- YOUR TASK -
Can you reproduce the data from the line with "Identify the location of form-illegal: 불법." to the line with "table-row: 上海市国税通用机打发票（三联） 131001323352 15359001 15359… is", substituting "This image has" for "This screenshot has" and leaving everything else unchanged?

- DATA FOR ANALYSIS -

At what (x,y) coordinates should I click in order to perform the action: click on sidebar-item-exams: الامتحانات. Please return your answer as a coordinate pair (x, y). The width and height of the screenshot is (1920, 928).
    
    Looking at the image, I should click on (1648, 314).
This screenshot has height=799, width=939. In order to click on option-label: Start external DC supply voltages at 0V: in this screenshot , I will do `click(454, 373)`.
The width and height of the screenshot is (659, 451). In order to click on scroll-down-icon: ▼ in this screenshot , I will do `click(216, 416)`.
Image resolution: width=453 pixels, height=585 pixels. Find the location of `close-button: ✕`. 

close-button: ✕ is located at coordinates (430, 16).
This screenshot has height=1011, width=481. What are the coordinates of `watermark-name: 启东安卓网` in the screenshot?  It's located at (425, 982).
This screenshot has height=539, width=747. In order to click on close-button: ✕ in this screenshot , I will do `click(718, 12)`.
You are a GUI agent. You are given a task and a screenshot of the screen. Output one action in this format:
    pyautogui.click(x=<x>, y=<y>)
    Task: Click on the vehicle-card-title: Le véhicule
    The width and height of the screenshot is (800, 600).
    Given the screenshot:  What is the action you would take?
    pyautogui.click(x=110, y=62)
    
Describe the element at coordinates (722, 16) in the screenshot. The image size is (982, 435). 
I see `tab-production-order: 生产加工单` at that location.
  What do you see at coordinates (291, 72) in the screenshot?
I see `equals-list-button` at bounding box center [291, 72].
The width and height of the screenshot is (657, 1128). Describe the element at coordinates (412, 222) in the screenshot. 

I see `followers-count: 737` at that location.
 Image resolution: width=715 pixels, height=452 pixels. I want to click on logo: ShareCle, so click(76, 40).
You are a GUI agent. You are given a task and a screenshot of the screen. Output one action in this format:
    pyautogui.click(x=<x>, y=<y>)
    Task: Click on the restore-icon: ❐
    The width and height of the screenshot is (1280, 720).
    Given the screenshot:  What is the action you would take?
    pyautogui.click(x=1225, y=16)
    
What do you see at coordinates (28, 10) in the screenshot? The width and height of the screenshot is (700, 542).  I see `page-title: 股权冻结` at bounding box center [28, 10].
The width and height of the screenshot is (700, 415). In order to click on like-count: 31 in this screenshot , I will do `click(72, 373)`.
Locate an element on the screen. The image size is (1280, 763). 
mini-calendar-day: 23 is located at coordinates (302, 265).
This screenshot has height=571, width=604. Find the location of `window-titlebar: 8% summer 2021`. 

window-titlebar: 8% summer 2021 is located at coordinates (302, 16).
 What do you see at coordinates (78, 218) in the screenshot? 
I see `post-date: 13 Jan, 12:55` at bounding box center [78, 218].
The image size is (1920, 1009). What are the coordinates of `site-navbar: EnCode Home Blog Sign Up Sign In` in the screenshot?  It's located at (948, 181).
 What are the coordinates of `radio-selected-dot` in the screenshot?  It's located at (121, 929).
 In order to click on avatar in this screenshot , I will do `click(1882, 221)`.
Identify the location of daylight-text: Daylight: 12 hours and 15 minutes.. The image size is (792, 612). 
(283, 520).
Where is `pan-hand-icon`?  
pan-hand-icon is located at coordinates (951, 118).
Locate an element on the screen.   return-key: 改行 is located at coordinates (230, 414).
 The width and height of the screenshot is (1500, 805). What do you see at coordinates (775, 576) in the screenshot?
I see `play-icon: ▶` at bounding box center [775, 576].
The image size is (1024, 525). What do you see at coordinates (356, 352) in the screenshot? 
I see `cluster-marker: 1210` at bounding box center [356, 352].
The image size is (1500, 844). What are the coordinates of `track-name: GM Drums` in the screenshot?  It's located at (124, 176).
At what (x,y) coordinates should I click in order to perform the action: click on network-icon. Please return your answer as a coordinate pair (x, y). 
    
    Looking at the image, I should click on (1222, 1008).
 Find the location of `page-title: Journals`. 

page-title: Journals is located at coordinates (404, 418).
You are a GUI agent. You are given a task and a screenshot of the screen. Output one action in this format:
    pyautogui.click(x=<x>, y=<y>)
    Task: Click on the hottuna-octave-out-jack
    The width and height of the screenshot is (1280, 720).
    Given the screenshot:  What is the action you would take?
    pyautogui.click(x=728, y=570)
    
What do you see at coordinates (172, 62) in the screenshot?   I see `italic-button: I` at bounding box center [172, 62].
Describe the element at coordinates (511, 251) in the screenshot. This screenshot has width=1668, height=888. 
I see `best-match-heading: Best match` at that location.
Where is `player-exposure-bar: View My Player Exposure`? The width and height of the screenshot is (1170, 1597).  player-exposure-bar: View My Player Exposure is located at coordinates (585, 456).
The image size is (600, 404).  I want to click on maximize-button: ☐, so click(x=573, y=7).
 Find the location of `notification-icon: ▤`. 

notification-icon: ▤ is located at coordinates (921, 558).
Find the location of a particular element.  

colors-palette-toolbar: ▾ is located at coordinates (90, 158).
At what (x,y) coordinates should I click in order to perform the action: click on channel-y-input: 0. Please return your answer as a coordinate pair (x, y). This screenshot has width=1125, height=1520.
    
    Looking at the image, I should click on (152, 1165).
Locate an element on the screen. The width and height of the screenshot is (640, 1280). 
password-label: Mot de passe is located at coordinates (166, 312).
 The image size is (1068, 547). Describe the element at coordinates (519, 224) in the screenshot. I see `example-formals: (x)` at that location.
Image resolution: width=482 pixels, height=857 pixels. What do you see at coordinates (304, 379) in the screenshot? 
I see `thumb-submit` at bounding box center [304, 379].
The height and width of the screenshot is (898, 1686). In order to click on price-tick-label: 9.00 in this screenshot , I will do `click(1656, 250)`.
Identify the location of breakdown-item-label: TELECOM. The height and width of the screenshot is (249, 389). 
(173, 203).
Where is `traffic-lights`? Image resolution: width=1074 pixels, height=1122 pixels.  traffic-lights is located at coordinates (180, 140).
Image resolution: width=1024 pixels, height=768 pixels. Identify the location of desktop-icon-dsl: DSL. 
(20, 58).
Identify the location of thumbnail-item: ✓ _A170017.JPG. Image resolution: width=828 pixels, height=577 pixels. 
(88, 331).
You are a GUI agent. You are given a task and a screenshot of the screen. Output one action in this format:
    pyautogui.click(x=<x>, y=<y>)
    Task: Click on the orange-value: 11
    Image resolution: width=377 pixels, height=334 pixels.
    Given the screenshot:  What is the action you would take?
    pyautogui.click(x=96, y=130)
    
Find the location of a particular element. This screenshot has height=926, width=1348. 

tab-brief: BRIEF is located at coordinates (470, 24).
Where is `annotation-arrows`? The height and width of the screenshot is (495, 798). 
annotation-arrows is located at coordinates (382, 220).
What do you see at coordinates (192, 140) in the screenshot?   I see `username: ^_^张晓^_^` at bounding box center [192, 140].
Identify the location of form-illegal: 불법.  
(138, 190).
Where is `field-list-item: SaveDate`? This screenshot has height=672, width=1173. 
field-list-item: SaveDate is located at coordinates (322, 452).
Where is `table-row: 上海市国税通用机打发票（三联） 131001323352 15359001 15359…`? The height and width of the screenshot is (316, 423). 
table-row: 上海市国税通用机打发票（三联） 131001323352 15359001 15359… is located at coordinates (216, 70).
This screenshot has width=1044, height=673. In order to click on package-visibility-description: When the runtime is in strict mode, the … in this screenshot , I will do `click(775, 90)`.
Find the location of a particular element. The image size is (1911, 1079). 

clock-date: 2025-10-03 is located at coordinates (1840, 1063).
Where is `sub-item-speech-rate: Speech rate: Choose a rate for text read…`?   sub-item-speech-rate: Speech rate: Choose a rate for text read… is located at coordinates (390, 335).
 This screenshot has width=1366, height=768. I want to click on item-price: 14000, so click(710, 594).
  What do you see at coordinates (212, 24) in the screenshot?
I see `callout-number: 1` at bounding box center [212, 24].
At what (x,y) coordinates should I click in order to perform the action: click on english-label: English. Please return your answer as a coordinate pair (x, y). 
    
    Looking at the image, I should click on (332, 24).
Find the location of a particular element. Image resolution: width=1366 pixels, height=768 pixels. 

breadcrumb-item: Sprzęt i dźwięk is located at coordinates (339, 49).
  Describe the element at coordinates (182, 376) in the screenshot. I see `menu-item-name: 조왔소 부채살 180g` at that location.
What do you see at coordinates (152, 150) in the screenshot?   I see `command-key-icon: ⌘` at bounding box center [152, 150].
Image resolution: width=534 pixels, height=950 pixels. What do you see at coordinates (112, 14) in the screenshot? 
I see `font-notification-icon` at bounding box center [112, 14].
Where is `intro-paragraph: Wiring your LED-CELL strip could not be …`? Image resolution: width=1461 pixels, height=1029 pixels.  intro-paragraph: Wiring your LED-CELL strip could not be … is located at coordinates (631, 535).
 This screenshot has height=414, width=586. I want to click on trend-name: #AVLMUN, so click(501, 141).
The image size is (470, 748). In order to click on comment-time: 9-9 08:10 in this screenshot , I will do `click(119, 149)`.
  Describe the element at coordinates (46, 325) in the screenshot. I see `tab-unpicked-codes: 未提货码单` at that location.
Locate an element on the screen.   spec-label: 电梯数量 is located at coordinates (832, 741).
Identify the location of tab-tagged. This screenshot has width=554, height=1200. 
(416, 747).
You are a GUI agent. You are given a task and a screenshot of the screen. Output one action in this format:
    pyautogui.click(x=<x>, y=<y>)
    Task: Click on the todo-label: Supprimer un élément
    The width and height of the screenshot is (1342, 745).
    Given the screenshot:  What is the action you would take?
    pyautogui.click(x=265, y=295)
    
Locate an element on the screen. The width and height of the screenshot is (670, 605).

- PROBLEM SOLUTION -
Identify the location of form-illegal: 불법.  
(138, 190).
Where is `field-list-item: SaveDate`? This image has height=672, width=1173. 
field-list-item: SaveDate is located at coordinates (322, 452).
Where is `table-row: 上海市国税通用机打发票（三联） 131001323352 15359001 15359…`? The height and width of the screenshot is (316, 423). 
table-row: 上海市国税通用机打发票（三联） 131001323352 15359001 15359… is located at coordinates (216, 70).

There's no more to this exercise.